Trump’s 'Two-for-One' Regulation Executive Order

Will the president’s plan to reduce the cost and burden of rules work? And is it even necessary?

President Donald Trump signs an executive order aimed at reducing federal regulations at the White House on January 30, 2017. (Carlos Barria / Reuters)

On Monday morning, President Donald Trump signed yet another executive order, following the 17 wide-ranging executive actions enacted during his first week in office. This latest order tackles yet another one of Trump’s campaign talking points and will require federal agencies to cut two existing regulations for every new regulation they implement.

“If there’s a new regulation, they have to knock out two. But it goes far beyond that, we’re cutting regulations massively for small business and for large business,” Trump said during the signing of the order, while surrounded by small-business leaders. He stressed that the new measure is meant to ease the opening and expansion of small businesses, and said that America’s small businesses “have been treated very badly” and that it was “virtually impossible to expand your existing business because of regulations.”

Trump has long stated that overregulation is hampering America’s economic growth, and plans for decreasing regulation got top billing in his 100-day action plan, released in November. In past remarks, Trump has targeted specific regulations which he believes are hampering job growth, including the Waters of the U.S. Rule (which protects rivers and wetlands) and the EPA’s Clean Power Plan—which limits carbon pollution from power plants and is currently on hold under a Supreme Court stay.

Last week, Trump met with business executives from some of America’s largest companies and promised to cut regulation by 75 percent. He also ordered a freeze on all new and pending regulation at the federal level via a memorandum—save for emergencies relating to “health, safety, financial, or national security matters,”—until a Trump-appointed department head could review prospective regulations.

But the details of Monday’s executive action aimed at reducing federal regulation are still vague. In the official language of the executive order, the reduction of regulation is tied to controlling costs, and excludes many regulations including: those concerning “a military, national security, or foreign affairs function of the United States”; regulations related to an agency’s organization, management or personnel; or “other category of regulations exempted by the Director.” Trump’s executive order specifies that the incremental cost for new regulations for 2017 will be $0, and that agencies will be tasked with identifying which two regulations would be repealed if they choose to issue a new one.

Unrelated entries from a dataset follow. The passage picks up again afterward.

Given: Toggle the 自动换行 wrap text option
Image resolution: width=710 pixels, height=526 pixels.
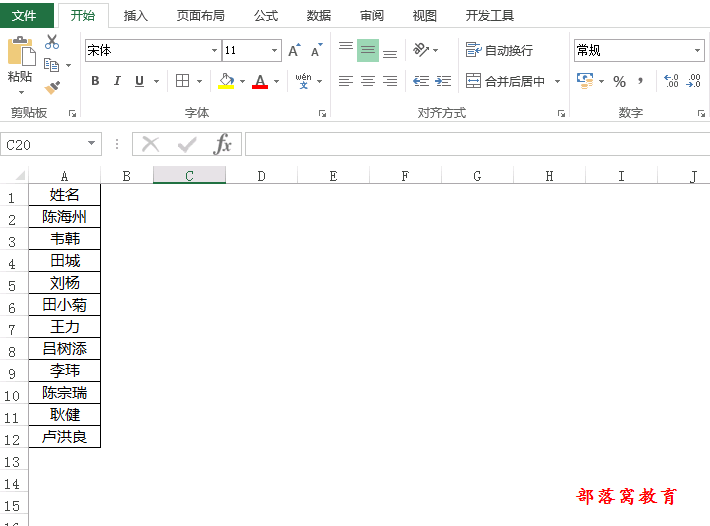Looking at the screenshot, I should [x=499, y=50].
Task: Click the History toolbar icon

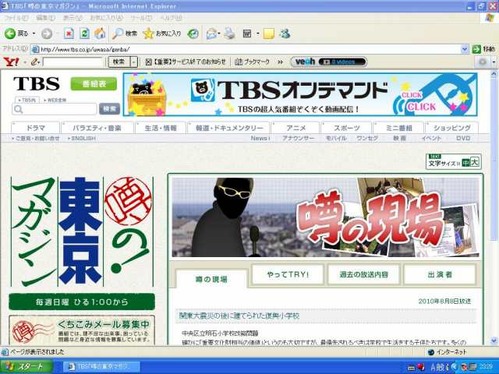Action: [193, 33]
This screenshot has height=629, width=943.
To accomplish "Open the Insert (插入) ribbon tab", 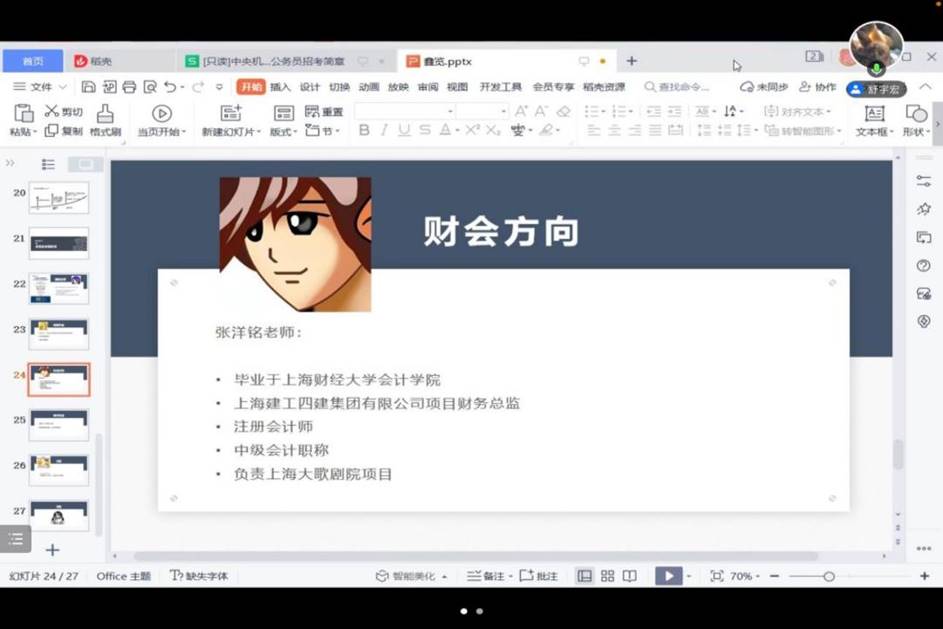I will click(280, 87).
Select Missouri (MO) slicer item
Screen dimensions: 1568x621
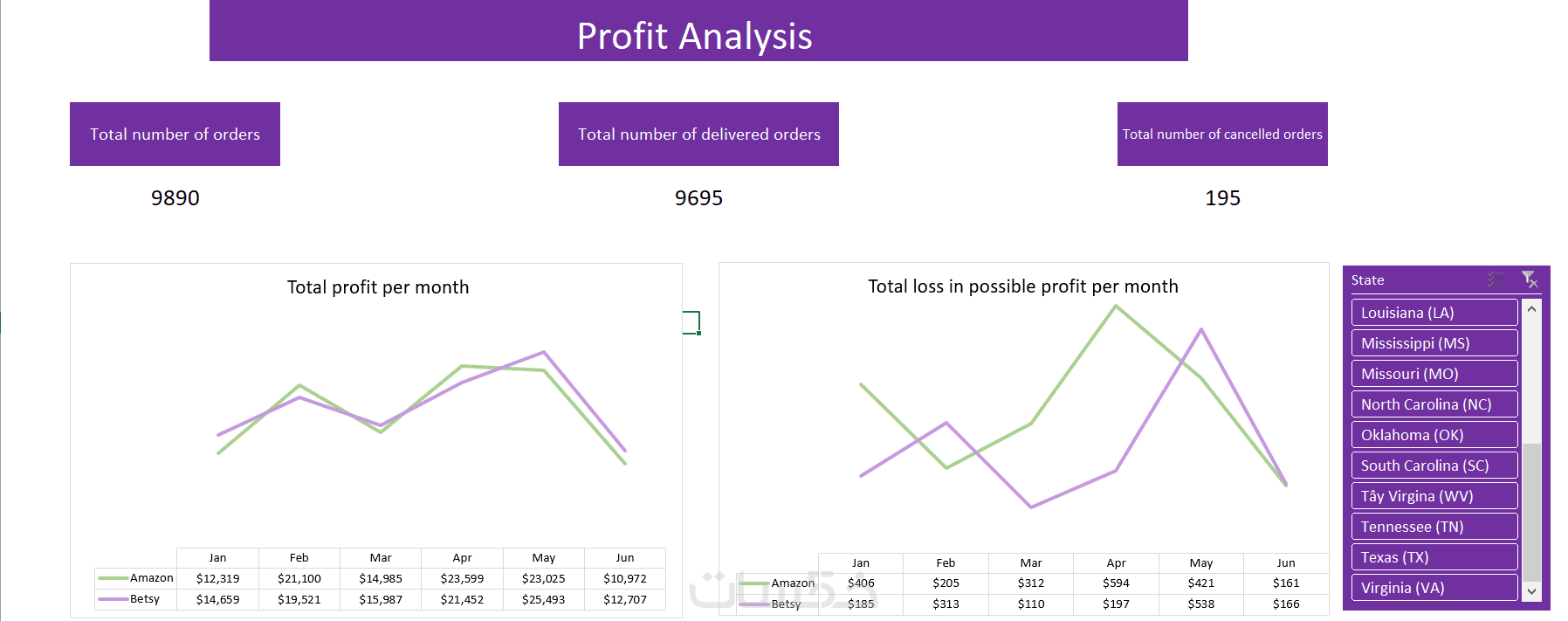coord(1434,374)
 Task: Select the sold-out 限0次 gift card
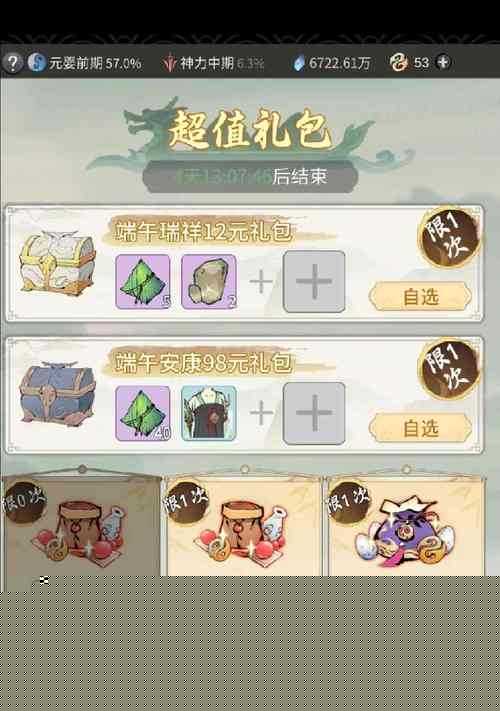(81, 526)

In a working paper released in December, Marcus Peacock, a research professor at George Washington University’s Regulatory Studies Center, explored what the ramifications of a “two-for-one” regulatory requirement might look like. Peacock states in the paper that such a measure raises a number of issues, including the definition of a “new” regulation, how offsets should be measure, the workload and enforcement involved, and  how likely it is that this policy would survive in future administrations. It’s also questionable whether regulation has really hampered small businesses, or whether it stems from popular political rhetoric in times of economic uncertainty.

Already, the action has raised questions, with some speculating that this regulation reduction might just result in regulations that are longer and more complex. Some have questioned the logic of the “two-for-one” approach, and still others have taken to social media to suggest that the measure is reminiscent of tidy-guru Marie Kondo’s minimalist philosophy.